Uncertain Bayesian Networks: Learning from Incomplete Data

TL;DR

This paper advances the learning of uncertain Bayesian networks by enabling parameter distribution estimation from incomplete data, improving confidence bounds and inference accuracy.

Contribution

It introduces methods for learning parameter distributions in uncertain Bayesian networks with incomplete data, enhancing existing approaches.

Findings

Improved methods for learning from incomplete data.

Enhanced confidence bounds for Bayesian network queries.
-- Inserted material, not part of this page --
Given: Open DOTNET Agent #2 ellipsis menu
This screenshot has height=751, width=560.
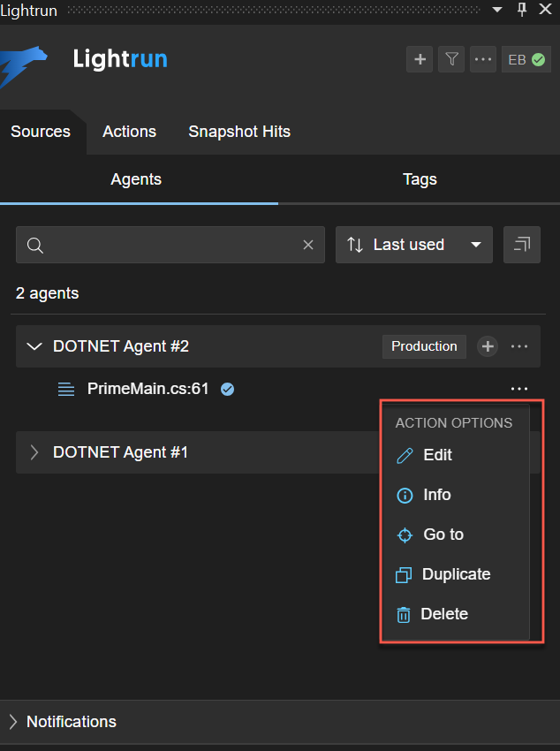Looking at the screenshot, I should click(519, 346).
Empirical evaluation demonstrating better performance.

Abstract

When the historical data are limited, the conditional probabilities associated with the nodes of Bayesian networks are uncertain and can be empirically estimated. Second order estimation methods provide a framework for both estimating the probabilities and quantifying the uncertainty in these estimates. We refer to these cases as uncer tain or second-order Bayesian networks. When such data are complete, i.e., all variable values are observed for each instantiation, the conditional probabilities are known to be Dirichlet-distributed. This paper improves the current state-of-the-art approaches for handling uncertain Bayesian networks by enabling them to learn distributions for their parameters, i.e., conditional probabilities, with incomplete data. We extensively evaluate various methods to learn the posterior of the parameters through the desired and empirically derived strength of confidence bounds for various queries.